3) The Peter Principle by Laurence J. Peter.

This was a quick read. The book was written to elaborate on the Peter’s Principle or the idea that we are all promoted until we reach our level of incompetence. This would be why things don’t work, people get frustrated with their jobs and some choose to pretend to be worse at their professions than they really are.

4) The Art of the Start: The Time-Tested, Battle-Hardened Guide for Anyone Starting Anything by Guy Kawasaki.

I have been a long-standing fan of Mr Kawasaki ever since one of my former bosses handed me her tiny laptop at a gas station saying, “watch this” and quoting the speaker as the video progressed (the video link here).
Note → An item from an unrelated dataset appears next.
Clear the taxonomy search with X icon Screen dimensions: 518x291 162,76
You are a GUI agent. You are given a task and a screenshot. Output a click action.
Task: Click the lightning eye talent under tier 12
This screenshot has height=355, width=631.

The book is about starting your own business and the hurdles along the path of an early entrepreneur. Some of the contents are now slightly outdated but in general the book was a) good and b) useful.

5) Nerd Do Well by Simon Pegg (also read by Mr Pegg).

This was my favourite read (apologies, listen). So much so that I am intent on producing a separate post just about the brightly-colorer writing, thought-provoking “pearls of wisdom” here and there and just a good biography/Sci-Fi robot story. I commit to sharing my favourite quotes from this one.

I do feel the need to admit that audiobooks have been a challenge: I tend to drift away from the audio from time to time (dreams, thoughts, drive to get another cup of coffee etc). When I realise I am not present with the book, I rewind and practise mindfulness (over, and over and over :))  These would be my words for tonight.

Thank you for reading this and chat next week.


PS I would very much enjoy hearing what you’re read in July and what you recommend I check out.